Work instructions:
Go over the data below and say how many lines hold the word "panel". Only the number is needed.

Records supplied:
================================

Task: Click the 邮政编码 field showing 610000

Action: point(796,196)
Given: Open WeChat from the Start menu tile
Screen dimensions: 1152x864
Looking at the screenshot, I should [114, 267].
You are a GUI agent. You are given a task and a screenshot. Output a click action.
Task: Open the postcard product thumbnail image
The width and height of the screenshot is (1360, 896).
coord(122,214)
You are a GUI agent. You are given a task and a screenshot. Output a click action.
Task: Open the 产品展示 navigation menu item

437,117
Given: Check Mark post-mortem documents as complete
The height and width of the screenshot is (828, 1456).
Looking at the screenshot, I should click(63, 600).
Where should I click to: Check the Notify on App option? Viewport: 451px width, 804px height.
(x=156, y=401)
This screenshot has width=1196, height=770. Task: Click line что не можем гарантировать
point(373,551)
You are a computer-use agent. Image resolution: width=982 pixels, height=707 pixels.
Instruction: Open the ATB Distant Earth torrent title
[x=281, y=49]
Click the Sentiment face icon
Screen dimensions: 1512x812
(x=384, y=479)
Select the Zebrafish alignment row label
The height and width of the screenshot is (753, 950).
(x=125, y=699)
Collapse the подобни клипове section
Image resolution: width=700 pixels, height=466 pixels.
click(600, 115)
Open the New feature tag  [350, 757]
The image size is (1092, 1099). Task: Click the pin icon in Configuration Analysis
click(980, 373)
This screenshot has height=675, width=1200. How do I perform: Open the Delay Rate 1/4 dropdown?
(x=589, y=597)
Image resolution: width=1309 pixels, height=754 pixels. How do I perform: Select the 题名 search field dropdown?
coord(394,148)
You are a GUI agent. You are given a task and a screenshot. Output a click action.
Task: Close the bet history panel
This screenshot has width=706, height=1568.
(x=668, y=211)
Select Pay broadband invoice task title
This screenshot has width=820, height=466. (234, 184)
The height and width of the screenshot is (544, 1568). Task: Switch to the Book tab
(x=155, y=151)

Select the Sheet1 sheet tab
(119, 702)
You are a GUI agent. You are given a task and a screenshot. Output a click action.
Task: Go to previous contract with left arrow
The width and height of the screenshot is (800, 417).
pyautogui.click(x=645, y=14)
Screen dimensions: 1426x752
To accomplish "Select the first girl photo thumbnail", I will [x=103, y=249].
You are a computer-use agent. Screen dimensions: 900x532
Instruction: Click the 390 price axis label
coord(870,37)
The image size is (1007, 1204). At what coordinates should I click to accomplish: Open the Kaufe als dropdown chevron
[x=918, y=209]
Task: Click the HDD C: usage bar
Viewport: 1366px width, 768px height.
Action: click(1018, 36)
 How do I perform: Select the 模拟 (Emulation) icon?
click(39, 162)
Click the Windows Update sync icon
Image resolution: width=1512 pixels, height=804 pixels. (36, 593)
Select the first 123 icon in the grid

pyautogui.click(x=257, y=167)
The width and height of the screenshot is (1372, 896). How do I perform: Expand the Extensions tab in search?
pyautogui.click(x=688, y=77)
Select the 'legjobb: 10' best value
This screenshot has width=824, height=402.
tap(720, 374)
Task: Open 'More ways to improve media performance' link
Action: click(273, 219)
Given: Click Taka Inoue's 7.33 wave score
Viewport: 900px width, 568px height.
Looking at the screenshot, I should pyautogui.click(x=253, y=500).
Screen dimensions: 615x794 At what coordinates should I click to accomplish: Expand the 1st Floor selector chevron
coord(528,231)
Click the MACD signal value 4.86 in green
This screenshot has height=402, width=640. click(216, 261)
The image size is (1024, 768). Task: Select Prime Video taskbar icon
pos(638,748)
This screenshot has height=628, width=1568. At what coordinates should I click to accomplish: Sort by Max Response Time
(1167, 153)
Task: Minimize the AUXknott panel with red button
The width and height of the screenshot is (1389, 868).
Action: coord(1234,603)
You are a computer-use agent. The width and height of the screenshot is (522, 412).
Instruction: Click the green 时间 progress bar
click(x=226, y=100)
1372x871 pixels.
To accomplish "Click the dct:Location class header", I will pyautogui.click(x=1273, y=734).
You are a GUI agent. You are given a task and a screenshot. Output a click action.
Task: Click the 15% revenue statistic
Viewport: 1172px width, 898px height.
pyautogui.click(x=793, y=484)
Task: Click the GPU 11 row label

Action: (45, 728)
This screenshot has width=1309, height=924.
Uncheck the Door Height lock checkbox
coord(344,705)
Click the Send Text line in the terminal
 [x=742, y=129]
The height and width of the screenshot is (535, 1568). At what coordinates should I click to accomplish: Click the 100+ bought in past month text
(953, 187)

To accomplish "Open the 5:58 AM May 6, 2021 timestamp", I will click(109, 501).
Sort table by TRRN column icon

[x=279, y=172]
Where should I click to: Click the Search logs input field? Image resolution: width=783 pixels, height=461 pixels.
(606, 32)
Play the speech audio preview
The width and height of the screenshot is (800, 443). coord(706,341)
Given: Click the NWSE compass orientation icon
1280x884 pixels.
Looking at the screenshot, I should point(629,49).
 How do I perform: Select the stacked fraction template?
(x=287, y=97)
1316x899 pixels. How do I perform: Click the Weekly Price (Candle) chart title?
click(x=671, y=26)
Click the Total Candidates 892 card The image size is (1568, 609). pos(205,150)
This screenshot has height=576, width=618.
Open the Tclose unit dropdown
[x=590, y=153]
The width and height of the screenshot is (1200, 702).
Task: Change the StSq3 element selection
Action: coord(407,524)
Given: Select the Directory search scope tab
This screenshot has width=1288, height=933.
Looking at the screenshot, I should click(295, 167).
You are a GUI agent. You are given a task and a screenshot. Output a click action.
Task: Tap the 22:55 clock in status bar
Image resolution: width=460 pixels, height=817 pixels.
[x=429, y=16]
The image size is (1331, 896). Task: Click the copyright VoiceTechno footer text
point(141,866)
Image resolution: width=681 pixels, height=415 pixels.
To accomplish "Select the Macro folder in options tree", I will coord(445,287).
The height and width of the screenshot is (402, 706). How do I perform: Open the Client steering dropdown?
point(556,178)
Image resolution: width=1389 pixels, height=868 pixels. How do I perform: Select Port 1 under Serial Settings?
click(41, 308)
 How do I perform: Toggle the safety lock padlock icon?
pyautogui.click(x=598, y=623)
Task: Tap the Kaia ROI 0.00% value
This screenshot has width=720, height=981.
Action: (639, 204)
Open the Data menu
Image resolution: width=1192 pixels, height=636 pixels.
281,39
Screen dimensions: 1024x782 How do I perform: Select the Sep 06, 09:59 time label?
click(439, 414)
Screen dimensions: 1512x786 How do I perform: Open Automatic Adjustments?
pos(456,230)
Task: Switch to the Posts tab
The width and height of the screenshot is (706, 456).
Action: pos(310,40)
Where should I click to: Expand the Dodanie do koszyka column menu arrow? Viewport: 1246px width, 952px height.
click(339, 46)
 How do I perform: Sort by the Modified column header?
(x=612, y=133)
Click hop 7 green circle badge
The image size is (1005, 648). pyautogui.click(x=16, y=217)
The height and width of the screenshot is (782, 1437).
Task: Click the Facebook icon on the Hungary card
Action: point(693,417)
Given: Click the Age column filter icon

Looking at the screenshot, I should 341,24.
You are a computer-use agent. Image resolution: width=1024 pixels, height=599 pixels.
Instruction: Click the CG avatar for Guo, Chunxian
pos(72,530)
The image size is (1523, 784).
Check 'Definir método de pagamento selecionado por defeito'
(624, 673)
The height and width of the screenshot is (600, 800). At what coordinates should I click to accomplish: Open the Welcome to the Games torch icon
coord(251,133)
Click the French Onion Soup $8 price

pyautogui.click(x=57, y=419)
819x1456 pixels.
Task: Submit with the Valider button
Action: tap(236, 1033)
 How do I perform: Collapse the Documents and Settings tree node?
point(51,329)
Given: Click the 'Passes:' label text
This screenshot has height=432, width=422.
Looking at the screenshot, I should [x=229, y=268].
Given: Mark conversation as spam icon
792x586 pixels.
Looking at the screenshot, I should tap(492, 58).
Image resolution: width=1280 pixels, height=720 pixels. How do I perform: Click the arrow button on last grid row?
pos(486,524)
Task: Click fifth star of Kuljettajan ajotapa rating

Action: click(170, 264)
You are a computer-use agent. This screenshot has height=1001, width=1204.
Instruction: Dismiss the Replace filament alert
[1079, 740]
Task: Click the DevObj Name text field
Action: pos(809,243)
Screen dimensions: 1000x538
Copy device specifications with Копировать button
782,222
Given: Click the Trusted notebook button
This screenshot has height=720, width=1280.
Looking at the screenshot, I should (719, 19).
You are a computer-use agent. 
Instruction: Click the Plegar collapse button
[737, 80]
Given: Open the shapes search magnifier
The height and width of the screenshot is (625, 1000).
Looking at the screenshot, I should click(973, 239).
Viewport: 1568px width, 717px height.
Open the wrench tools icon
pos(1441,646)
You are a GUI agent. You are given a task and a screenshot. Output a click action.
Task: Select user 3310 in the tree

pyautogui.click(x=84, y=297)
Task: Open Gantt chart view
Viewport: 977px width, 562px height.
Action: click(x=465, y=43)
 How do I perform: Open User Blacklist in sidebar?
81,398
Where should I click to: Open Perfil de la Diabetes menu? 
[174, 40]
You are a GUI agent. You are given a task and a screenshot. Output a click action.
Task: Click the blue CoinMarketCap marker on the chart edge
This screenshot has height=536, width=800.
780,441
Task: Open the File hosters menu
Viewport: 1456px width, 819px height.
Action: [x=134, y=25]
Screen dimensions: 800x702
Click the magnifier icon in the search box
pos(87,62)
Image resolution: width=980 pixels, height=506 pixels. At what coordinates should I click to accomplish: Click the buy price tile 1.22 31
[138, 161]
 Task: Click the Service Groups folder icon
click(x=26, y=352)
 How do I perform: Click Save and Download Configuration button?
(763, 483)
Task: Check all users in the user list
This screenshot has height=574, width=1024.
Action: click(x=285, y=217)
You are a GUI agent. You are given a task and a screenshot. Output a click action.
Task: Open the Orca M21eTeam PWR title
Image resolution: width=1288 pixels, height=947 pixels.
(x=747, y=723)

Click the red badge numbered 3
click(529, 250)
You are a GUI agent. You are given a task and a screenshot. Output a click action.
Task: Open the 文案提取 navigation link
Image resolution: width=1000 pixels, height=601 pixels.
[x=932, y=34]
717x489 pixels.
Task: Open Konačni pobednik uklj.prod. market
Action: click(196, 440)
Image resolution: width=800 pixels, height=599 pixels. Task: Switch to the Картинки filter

================================

Response:
2